Summer Film Institute

DEFA and Eastern European Cinemas

The addition of new members to the European Union and increasing emphasis on Europe as a joint unit have caused its center of gravity to move East. Indeed, the East is what is new in the new Europe, and what is new in the united Germany.

To what degree do the master narratives and formal techniques developed by East German and Eastern European filmmakers during the decades of socialism continue to inform their vision of cinema, even now? Are the various nationalist cinemas of the former socialist bloc still linked to each other and to their socialist pasts? What are the institutional continuities and discontinuities within these cinemas? What cultural dialogues took place -- and still take place -- between nationalities and between present and past? Such questions formed the background of the DEFA Film Library’s second biannual East German Summer Film Institute, DEFA and Eastern European Cinemas.

The workshop simultaneously attempted an interdisciplinary approach to national culture and history while also fostering modes of analysis which transcend national boundaries. In particular we investigated the complicated relationship between the GDR cinema and the cinemas of USSR, Poland, Czechoslovakia, Hungary, Bulgaria and Romania. Although they have distinct histories, throughout the Cold War the cultures of Eastern Europe and East Germany were also intertwined. Each crisis in one country had profound, yet varied, repercussions in all the others. We therefore looked not only at co-productions, shared personnel, and overlapping professional networks but also at questions of aesthetic influence, institutional parallels and political divergences.

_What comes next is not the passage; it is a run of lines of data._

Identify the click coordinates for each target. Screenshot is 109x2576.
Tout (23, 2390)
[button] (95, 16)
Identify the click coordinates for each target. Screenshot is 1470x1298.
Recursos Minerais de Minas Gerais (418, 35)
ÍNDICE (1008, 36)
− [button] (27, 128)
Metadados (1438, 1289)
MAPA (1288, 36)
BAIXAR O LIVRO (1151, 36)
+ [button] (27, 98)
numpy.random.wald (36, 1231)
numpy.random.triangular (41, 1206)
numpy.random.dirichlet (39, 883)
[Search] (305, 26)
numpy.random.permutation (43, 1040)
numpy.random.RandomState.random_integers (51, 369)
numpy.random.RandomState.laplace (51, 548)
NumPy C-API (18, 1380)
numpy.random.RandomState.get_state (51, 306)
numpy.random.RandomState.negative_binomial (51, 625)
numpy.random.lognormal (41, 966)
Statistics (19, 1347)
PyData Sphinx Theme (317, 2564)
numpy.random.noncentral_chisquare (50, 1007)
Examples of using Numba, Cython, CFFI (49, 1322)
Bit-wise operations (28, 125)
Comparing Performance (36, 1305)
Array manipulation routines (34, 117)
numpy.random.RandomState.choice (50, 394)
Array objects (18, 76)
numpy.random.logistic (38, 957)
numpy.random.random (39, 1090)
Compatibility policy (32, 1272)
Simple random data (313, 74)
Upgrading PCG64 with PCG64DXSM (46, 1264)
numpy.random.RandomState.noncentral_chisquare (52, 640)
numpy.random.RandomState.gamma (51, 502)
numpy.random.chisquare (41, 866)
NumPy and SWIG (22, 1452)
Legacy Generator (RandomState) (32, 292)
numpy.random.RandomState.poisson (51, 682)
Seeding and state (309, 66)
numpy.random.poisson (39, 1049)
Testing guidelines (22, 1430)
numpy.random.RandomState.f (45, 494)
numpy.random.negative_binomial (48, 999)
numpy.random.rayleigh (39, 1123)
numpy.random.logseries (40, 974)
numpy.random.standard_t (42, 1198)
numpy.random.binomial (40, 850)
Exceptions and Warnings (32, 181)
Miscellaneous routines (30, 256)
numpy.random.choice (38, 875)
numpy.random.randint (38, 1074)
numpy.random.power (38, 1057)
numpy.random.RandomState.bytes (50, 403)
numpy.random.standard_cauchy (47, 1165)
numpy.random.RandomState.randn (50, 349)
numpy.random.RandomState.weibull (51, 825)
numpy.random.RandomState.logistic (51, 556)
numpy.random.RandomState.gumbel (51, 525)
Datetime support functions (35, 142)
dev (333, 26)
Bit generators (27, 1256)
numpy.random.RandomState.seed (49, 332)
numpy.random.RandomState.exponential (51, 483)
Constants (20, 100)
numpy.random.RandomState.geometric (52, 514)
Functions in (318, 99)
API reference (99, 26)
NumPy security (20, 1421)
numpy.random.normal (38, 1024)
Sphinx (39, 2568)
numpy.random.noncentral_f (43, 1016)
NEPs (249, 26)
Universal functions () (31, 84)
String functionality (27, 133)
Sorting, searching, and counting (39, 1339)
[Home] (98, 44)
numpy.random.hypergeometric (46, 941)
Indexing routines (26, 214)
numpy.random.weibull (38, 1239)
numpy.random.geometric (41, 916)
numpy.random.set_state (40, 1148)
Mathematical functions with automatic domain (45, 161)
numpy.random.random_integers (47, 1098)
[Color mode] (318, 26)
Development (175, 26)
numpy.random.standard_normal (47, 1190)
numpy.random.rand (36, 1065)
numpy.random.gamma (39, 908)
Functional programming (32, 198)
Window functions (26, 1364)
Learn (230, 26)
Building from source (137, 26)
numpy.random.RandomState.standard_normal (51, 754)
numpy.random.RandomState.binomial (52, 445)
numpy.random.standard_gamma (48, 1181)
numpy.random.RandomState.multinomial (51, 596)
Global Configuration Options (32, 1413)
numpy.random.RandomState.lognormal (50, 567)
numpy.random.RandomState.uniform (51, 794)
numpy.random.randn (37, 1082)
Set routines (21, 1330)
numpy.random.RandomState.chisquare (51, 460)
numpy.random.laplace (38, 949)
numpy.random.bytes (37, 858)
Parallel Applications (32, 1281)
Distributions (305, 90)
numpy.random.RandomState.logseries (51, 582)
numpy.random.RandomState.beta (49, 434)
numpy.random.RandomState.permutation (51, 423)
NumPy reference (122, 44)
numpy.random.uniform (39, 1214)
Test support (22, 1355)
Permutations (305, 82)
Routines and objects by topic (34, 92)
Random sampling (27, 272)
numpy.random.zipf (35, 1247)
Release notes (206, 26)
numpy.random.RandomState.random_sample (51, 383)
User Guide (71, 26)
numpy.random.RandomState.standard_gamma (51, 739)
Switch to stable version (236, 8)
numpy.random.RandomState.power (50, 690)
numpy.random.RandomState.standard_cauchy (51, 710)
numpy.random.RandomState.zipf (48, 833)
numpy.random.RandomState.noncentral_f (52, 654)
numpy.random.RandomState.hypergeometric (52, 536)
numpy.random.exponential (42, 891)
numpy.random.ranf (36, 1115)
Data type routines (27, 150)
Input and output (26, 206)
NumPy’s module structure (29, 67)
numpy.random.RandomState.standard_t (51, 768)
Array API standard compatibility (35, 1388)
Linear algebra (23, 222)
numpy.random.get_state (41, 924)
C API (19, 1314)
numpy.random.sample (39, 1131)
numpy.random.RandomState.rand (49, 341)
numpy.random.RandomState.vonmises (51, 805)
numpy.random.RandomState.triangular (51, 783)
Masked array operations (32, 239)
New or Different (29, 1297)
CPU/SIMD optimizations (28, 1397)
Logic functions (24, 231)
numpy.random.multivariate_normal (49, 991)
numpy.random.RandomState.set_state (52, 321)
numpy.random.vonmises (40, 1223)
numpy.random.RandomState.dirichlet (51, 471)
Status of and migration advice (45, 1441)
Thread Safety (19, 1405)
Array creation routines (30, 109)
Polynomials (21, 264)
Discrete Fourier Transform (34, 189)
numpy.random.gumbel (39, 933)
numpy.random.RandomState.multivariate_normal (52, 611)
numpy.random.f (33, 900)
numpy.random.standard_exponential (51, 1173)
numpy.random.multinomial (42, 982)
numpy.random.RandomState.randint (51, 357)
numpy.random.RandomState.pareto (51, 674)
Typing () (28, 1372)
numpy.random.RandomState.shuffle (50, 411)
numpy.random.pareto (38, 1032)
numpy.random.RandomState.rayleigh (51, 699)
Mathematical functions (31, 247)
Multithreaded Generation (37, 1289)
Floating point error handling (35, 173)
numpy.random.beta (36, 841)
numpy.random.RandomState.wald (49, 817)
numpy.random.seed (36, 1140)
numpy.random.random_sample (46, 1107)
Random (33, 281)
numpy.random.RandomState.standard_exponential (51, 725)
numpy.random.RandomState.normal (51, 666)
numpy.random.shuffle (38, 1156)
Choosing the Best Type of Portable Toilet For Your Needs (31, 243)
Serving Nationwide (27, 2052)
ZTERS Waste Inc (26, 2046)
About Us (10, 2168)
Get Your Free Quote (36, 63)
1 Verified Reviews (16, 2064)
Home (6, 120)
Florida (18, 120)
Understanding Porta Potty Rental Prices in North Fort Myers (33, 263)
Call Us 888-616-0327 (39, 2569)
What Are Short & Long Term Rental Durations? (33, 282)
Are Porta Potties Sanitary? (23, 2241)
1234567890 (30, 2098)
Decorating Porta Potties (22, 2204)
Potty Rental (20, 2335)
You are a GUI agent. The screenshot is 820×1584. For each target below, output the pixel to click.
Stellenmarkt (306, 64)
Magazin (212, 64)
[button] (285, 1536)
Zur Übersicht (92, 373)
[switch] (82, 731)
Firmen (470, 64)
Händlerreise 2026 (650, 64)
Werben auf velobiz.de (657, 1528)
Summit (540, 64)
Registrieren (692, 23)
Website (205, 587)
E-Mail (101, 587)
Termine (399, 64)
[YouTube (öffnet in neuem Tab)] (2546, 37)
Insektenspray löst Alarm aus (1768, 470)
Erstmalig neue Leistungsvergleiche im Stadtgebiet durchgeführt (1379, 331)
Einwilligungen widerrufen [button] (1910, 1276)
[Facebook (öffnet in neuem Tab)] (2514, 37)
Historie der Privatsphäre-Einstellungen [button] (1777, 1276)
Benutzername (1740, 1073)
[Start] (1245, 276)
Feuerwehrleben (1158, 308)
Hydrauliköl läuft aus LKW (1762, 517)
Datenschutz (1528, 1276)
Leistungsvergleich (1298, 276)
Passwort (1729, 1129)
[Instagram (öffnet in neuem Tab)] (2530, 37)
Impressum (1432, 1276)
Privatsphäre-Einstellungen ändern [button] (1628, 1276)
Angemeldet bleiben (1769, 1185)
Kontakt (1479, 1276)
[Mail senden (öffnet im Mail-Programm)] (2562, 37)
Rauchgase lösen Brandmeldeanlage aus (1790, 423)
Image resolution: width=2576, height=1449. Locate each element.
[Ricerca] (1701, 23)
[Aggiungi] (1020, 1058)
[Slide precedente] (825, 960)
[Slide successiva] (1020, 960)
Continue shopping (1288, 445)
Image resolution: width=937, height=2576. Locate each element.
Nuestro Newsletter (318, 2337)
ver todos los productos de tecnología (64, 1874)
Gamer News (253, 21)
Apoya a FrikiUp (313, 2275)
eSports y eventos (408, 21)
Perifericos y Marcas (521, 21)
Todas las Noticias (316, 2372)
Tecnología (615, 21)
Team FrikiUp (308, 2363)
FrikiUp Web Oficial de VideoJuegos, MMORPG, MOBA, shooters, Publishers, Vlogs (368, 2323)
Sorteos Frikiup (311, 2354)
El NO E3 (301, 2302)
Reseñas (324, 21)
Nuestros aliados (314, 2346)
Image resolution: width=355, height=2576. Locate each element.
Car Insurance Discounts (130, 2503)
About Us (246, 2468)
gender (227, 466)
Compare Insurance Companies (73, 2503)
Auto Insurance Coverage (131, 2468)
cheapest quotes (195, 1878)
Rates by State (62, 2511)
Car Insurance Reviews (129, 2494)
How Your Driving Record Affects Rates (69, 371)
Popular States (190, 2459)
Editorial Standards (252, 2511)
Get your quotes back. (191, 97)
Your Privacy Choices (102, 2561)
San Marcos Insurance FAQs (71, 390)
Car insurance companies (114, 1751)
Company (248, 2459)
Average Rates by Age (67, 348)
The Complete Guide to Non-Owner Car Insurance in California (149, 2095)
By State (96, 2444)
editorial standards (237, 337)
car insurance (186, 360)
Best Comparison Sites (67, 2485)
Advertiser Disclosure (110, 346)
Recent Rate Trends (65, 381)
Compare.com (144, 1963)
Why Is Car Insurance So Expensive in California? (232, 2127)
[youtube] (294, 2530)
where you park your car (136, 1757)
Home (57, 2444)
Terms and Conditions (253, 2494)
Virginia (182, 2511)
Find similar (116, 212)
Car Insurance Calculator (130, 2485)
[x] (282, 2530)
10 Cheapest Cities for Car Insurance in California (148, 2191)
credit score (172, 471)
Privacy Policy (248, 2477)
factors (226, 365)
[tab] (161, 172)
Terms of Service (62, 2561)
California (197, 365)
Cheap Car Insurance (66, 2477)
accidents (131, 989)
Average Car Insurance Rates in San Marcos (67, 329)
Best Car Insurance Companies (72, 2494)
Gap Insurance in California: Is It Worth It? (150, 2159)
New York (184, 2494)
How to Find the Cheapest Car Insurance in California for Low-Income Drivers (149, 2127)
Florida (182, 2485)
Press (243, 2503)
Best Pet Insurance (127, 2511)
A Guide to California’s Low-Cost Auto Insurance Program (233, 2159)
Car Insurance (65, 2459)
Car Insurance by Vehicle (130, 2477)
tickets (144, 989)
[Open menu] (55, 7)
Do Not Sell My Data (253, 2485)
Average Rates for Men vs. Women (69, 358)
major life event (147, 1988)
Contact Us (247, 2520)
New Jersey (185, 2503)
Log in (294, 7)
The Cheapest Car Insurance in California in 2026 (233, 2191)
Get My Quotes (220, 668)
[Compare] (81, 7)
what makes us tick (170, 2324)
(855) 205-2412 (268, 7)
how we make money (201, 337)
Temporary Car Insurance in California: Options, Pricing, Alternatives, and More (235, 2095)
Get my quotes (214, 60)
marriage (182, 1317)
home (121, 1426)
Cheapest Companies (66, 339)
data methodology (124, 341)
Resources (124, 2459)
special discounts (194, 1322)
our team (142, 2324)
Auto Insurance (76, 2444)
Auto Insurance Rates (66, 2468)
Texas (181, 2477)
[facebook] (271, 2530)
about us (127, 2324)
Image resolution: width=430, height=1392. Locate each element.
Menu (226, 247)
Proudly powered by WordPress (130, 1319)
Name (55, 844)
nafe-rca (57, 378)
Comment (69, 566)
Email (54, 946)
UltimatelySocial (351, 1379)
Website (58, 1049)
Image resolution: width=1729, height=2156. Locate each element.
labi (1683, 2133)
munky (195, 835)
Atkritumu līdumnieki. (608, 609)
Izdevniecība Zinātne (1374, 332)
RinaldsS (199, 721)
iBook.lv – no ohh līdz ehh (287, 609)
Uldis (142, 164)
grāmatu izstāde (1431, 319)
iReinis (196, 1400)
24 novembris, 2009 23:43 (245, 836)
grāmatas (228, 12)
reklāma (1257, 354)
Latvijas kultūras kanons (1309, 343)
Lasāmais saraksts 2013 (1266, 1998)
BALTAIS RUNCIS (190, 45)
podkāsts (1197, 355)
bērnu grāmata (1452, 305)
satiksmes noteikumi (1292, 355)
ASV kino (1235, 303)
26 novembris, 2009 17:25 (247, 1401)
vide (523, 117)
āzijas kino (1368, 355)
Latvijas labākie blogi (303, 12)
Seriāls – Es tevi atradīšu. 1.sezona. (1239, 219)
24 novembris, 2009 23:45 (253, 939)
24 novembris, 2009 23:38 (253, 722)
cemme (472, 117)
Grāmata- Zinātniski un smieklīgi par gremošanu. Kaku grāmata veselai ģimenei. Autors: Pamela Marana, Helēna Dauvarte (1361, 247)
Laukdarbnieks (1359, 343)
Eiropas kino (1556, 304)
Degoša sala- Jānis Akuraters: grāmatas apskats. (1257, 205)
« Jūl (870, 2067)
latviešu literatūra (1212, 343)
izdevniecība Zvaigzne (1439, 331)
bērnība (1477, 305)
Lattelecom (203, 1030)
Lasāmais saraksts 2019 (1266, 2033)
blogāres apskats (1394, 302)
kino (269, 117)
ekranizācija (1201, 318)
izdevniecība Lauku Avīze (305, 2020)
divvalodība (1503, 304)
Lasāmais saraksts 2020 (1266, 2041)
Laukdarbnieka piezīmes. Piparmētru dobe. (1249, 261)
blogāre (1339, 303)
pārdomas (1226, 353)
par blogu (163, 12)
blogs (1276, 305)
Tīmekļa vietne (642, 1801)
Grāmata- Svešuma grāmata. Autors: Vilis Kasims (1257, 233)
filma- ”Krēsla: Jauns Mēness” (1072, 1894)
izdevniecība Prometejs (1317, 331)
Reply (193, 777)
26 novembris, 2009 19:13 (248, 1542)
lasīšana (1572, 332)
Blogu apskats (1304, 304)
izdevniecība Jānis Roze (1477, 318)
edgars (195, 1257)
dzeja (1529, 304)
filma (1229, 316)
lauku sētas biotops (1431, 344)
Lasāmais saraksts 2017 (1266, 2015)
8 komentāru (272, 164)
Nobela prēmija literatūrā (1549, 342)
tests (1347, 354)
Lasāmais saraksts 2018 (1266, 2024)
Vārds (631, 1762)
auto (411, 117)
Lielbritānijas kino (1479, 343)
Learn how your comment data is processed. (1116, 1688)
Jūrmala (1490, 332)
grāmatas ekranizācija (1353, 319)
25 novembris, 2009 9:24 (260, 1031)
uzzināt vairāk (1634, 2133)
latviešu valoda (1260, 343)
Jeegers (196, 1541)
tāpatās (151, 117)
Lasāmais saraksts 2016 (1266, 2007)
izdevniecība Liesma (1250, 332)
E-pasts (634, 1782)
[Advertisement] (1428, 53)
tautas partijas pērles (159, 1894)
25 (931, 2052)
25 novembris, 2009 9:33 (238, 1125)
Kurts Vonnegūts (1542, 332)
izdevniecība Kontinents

The week-long program of film screenings and workshop discussions allowed us to touch on a wide range of film styles, and on an equally wide range of historical issues, from the building of socialism, Stalinization and de-Stalinization, to the Eastern European New Waves and the effects of Glasnost and Perestroika on Eastern filmmaking. Our hope is that this institute allowed participants to better understand the relationships between these cinematic traditions, thus also facilitating the development of new curricula integrating the study of DEFA and Eastern European cinemas.